◆ Task objective ◆
Exactness is required throughout. Return every record once more.
* * * * *
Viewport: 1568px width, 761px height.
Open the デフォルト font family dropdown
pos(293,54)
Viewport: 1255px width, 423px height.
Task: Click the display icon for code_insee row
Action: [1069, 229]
* * * * *
◆ Result for this exercise ◆
Viewport: 1568px width, 761px height.
Open the デフォルト font family dropdown
pos(293,54)
Viewport: 1255px width, 423px height.
Task: Click the display icon for code_insee row
Action: [1069, 229]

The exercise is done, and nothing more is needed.